Can you put a print(lora.nb_downlinks) just above the while line so you can see how many messages it actually thinks have come in - the whole block should be immediately after the lora.send

If they really keep appearing, I’d look at putting a serial-USB lead on and doing a manual send to see what an uplink gets you as a set of downlinks.

That’s helpful, thank you. It’s knowing where to look that’s the big stumbling block! I’ve now been able to extract Port, RSSI, SNR and length as well as the data itself.

I don’t know if it’s relevant but I can see the downlink being sent in the TTN console for the gateway. It would appear as though TTN is sending it every time.

Does anyone know how to stop TTN from sending a downlink message again and again?

It doesn’t in my experience - as I said, ideally you need to wire the RAK811 up to a serial lead and use the RAK serial tool or something else similar to trigger an uplink and see what actually comes back.

Or perhaps cross-post to TTN with a screen shot and lots and lots and lots of detail, with a sprinkling of detail - they are all sharks sniffing for blood over there :wink:

Thank you. Given that I can see in the TTN console that a downlink is being sent from TTN every time, is there anything further to be gained by doing what you suggest?

This screenshot shows three consecutive transactions, all showing a downlink being sent:

I haven’t scheduled a downlink message since early yesterday.

Bit distracted with a PCB layout here, but off the top of my head, it looks like you’ve got it joining every time, thereby reseting everything on the node? As it won’t have confirmed the downlink that was set to be confirmed (very bad think btw), it may well be in Groundhog Day.

Can you duplicate the lora.send('Hello World') line to see if sending something a few times enables the the confirmation to make it’s way up to TTN.

Ok, thanks. Sending a rak811 send "hi" from the command line seems to have cleared it.
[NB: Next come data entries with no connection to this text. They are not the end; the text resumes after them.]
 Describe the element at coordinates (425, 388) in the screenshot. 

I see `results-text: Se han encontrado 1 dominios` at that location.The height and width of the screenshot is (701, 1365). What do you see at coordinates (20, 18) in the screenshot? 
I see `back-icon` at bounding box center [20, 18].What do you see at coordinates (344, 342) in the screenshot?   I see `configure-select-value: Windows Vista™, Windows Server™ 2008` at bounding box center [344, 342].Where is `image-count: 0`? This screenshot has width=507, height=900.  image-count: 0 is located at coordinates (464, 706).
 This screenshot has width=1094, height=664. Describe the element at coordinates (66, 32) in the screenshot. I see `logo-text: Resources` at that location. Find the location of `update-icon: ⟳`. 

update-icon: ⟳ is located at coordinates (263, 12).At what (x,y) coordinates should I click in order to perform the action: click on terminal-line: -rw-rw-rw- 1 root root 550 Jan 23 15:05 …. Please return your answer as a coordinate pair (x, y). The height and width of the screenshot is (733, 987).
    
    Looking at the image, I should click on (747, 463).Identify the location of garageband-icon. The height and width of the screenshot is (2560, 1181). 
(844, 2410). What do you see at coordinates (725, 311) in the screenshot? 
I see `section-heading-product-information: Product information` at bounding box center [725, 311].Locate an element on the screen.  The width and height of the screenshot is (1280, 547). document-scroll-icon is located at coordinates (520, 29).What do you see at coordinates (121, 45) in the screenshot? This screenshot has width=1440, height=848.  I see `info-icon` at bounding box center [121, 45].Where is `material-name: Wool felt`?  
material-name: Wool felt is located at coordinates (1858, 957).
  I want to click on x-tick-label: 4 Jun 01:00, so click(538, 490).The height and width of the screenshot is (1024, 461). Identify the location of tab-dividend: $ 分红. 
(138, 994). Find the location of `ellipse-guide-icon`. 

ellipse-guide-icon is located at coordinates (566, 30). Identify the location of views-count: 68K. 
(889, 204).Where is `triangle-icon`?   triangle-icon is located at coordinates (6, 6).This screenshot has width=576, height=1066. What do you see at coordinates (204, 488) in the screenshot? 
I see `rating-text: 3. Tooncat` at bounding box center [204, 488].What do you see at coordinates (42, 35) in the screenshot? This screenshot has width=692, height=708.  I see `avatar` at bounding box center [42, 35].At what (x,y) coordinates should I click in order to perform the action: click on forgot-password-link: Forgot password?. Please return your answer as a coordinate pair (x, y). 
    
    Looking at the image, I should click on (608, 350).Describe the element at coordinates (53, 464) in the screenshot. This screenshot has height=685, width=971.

Crucially, I can see that a confirm/ack has now been sent:
This wasn’t being sent before.

You’re right, my code sends a join every time, because that’s what’s in the example code (in fact it does a hard reset every time too). I think I understand from what you’ve said that the downlink confirm/ack would normally be sent in the next uplink, but if you do a join (and/or a hard reset) before the next uplink is sent then you lose the flag in the node which says “send a confirm/ack”, the confirm/ack is not sent and the downlink comes down again. Is that about right?

I’m only sending a join and doing hard reset every time because that’s what was in the example code I downloaded. Clearly that code was for people only doing uplinks, something I hadn’t appreciated. How often is a join actually necessary?

Thanks again.

(No rush to reply, please finish your PCB layout!)


Once every battery change aka once every, ooh, three/four years?

Like many well meaning GitHub offerings, it’s not really documented as we’ve already observed and the example is mildly unhelpful at best and in this case, slightly obstructive. Really it should have had a loop with a 30 minute delay so you can see how it joins and then sits & sends every so often. There’s an implied assumption about knowing what an OTAA join is in the bigger picture.

Onwards & upwards!

Ah! I think I asked about this somewhere ages ago and was told “once per session”. I wasn’t really sure what a session was, so I just left the code alone!

I’m learning that!

I’ll rewrite my code at some point so that it doesn’t inhibit the downlink function.

Thanks again for your help!

There really isn’t anything for you to do - if you use LoRaWAN as intended, you’ll send uplinks and occasionally the library will tell you there is a downlink just after you’ve sent one of your uplinks.

It was the combination of join, send once, turn off that was causing the issue here. That is definitely not normal for a device.